# What the task requires
Extend the satirical graduation speech below, starting after its final sentence and keeping its voice.

# Excerpt to read
********************
Since I've been reading up on the famous Wear Sunscreen speech by Mary Schmich
http://www.chicagotribune.com/news/columnists/chi-schmich-sunscreen-column,0,4054576.column
it got me thinking it would be an interesting invitation to other writers to pen their advice to future graduates, serious or silly. I will try the latter:
It's an honor to speak at the Ponds Institute today, so I would like to thank Dean Mortin for inviting me.
If I could offer one bit of advice for the future, it is stock up on weapons and canned food. Maybe find a place in your parents back yard and start digging.
Oh, I realize that's not what you want to hear, having survived four years of courses in a field of your choice, now wide eyed and waiting to take on the world, but it's pretty much over for America. The water and air is shot, the food slow poison. The amount of debt, crushing.
And it's really only a matter of time before some terrorist sends an EMP missile over our shores to put us back into the stone age. Then it's really just a matter of who has the most amunition and drinkable water.
Christ, you guys are fucked. Life will be hard, but survival will be possible for the strong and fast, but only as long as you trust no one, shoot first and ask questions later, and learn how to skin a racoon.
Oh, you might stock up on suncreen, but you're not too likely to get skin cancer living in a fallout shelter anyway, making quick night raids for food and water. Setting traps for anyone who gets too close. When the food runs out, you'll probably wind up eating them, and using their skin for belts, but for now, let's just say sunscreen is not all that important.
********************
# Information shown
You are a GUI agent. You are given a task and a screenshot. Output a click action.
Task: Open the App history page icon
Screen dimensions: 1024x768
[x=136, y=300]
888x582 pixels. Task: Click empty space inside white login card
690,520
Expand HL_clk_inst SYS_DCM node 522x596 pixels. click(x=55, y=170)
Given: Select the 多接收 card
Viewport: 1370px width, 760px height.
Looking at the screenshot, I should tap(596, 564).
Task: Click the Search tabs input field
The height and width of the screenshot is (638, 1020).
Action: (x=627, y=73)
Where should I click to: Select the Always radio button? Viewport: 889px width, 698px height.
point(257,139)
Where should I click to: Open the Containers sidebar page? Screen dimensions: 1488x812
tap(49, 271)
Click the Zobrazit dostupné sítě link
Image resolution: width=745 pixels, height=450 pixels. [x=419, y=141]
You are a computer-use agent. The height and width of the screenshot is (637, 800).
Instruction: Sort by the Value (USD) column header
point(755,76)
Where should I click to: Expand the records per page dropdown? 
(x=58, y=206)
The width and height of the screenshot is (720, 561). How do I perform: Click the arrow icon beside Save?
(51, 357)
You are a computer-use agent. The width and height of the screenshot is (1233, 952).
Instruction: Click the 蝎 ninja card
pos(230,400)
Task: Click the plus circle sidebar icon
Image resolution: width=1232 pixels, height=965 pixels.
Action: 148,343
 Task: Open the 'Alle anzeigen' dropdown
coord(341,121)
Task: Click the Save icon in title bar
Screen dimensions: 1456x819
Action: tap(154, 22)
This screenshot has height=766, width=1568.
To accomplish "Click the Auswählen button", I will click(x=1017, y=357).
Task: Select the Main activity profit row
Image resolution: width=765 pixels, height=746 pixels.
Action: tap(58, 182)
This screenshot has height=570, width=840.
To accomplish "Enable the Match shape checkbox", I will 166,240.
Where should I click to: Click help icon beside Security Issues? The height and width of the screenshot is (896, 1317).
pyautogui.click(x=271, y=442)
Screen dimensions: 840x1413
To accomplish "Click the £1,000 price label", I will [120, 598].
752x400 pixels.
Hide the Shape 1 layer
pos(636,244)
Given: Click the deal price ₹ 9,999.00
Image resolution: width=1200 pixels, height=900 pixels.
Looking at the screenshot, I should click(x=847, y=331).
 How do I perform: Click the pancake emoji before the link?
********************
# Solved exercise
To the parents in the audience, you might as well spend your children's inheritance now. Maye see Europe. You're going to be the first to die when the shit hits the fan, and lets face it, you're too fat and old to run.
I bet you wish you had spent less time watching Dancing with the stars now, rather than, oh I don't know, actually dancing. Look at the kids graduating today. Do you honestly think you can outrun them, you miserable old fucks?
Maybe if you stock up on weapons and learn to use them you can survive a few years. But let's face it, you've used up your time as it is, and you're largely responsible for the human shithole you've handed your kids anway, so suck it up. It's not like you actually deserve to live.
Anywho, good luck in your future endevaors. As for sunscreen, I don't care, buy some if you want. Why the fuck did you ask me to speak if you're not going to take my advice anyway?
On a side note, I would be willing to train some of the young women I see here, in self defense and basic survival along with a signed copy of "Surviving the Apocalypse," in exchange for sexual favors, so see me after this speech. Thank you and God speed.